Currently, we have developed a computer program called DefQed that implements the algorithm and it is open-sourced with BSD 3-Clause "New" or "Revised" License on GitHub. The source code of the latest version can be accessed at ^[9]. It should be noted that the version is very early and some aspects of the algorithm we presented in the paper are not implemented.

Future works are the followings below:

● Continuing the implementation of the corresponding software. Currently, the software we developed is still under early development and a great many of the aspects we presented in the paper above, including the self-evolution logic, have not been constructed yet.

● Improving the algorithm. The algorithm we presented in the paper is not mature. For instance, if the knowledge base has more than $2^{32}$ morphisms, then some of the morphisms will never be utilized.

● Optimizing the algorithm. Currently, though the design of the procedures increase generality because of the low-knowledge feature, the performance of derivations may be lower than the current algorithms, which focus on a certain subject inside mathematics.
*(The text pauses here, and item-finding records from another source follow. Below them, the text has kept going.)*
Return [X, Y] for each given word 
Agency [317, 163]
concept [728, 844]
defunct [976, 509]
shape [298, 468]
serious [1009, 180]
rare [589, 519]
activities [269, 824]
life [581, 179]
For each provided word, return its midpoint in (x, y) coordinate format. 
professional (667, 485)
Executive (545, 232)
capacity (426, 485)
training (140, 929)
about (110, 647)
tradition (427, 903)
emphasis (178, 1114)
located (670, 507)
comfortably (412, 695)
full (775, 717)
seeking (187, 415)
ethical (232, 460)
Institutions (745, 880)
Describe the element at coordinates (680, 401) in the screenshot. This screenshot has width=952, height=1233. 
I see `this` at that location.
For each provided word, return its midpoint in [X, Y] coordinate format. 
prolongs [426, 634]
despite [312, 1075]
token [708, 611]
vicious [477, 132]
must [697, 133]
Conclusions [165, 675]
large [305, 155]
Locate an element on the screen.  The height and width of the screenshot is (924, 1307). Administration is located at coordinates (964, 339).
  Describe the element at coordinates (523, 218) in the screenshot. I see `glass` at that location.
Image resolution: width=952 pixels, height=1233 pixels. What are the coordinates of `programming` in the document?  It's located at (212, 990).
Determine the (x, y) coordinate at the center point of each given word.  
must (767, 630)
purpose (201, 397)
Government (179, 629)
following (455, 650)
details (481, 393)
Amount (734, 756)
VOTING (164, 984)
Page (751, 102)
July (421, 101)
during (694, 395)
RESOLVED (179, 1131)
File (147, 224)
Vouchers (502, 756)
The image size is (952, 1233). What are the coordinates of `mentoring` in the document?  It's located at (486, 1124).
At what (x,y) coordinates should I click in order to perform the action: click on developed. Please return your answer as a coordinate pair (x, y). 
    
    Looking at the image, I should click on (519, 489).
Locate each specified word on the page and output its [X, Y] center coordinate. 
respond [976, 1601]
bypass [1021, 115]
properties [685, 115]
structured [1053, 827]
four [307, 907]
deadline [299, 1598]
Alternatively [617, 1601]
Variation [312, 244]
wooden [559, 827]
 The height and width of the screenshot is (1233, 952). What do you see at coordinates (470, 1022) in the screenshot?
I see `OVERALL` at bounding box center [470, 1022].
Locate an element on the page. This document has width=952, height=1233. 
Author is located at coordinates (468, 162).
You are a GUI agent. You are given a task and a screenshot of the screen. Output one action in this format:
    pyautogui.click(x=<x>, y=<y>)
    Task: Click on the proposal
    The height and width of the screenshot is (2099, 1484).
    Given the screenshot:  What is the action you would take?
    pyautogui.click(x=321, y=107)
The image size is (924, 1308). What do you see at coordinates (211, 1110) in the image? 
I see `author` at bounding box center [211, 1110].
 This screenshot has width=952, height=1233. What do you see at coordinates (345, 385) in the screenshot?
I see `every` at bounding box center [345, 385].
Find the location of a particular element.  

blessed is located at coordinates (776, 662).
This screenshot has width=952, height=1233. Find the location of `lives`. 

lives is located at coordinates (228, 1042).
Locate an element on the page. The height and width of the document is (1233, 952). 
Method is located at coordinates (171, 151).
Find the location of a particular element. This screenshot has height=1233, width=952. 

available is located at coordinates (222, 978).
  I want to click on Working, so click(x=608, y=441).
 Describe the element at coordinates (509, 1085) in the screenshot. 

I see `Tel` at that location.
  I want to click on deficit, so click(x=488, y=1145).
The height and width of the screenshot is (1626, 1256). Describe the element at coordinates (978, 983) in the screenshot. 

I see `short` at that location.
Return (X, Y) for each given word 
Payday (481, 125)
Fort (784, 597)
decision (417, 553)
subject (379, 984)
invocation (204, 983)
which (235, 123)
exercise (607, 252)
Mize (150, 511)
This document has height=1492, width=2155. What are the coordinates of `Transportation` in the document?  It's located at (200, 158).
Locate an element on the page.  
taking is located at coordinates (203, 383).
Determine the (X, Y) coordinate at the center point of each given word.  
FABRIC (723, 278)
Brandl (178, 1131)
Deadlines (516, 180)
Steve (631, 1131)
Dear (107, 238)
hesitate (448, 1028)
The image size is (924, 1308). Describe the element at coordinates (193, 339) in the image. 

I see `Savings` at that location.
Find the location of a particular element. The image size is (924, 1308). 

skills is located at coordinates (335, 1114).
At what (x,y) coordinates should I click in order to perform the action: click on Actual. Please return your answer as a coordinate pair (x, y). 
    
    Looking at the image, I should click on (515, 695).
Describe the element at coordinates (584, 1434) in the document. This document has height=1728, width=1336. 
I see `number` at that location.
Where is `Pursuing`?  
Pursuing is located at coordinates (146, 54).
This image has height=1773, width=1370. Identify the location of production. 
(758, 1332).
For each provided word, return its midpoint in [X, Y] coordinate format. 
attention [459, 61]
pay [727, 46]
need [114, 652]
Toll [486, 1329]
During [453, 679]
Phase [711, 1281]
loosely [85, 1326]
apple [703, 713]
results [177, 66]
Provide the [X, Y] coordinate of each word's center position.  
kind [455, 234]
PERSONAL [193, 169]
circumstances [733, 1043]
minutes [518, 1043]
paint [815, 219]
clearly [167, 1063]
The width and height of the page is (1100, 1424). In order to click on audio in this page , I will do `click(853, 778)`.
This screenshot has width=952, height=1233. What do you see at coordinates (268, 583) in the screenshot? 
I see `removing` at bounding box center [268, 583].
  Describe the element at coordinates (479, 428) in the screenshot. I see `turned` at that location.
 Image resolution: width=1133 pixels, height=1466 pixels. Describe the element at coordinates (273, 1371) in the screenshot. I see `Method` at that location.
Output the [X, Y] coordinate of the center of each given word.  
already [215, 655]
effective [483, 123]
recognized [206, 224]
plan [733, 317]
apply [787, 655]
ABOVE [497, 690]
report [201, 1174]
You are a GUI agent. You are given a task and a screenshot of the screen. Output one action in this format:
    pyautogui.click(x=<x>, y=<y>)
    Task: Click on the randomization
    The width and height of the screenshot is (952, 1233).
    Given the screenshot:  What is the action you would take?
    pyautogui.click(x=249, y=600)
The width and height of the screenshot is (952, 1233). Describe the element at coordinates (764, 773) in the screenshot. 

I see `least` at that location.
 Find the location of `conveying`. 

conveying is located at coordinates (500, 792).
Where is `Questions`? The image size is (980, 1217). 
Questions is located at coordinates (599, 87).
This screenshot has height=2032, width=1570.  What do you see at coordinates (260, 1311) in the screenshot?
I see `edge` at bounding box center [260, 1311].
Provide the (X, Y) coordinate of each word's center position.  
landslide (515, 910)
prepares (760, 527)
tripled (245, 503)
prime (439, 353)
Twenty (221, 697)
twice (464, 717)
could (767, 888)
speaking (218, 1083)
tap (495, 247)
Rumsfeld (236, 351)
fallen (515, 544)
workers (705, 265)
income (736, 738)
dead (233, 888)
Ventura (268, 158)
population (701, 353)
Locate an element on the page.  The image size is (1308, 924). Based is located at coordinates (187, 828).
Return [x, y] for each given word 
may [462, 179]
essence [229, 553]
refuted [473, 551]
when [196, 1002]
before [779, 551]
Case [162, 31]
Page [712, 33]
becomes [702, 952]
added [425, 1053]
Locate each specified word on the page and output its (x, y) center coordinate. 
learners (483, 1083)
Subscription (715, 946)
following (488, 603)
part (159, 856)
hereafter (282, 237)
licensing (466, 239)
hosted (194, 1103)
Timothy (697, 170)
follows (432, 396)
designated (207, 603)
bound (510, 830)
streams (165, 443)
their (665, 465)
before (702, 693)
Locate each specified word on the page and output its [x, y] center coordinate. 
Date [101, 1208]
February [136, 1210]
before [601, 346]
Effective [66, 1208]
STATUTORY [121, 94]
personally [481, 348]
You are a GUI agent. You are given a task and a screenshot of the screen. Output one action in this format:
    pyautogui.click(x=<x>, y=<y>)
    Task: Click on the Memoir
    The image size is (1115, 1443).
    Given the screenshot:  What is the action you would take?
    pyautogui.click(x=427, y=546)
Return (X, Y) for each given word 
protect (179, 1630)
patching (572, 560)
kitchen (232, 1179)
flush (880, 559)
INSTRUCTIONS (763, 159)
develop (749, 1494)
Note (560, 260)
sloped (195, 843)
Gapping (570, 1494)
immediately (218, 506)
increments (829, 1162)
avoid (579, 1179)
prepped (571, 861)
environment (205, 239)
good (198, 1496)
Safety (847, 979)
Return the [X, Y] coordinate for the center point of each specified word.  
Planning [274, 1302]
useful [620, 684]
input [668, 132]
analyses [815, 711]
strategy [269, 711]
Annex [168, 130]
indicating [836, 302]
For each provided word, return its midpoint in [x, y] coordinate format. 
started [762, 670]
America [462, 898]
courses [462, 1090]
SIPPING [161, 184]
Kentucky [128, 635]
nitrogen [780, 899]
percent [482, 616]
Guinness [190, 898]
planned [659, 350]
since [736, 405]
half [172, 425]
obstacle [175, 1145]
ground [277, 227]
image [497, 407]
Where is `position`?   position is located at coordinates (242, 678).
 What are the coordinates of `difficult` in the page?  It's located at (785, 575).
Use of AI tools declaration

The authors declare they have not used Artificial Intelligence (AI) tools in the creation of this article.

Acknowledgments

I express my sincerest gratitude to my tutor Prof. Shao Xinhui, the Yingcai Project of China, which enables senior high school students to conduct science research, my senior high academy Northeast Yucai School (NEYC) of China and the corresponding university Northern Eastern University (NEU) of China. I also thank my parents for encouraging me to conduct this research project. Additionally, I had little knowledge about LaTeXbefore writing this paper. The $lshort$ documentation and the TeXStack Exchange helped me a lot. Here I express my genuine thankfulness to the online resources and documentation of the used LaTeXpackages and software components.

This research received general aid from the Yingcai Project of China.

Conflict of interest

The authors declare no conflict of interest.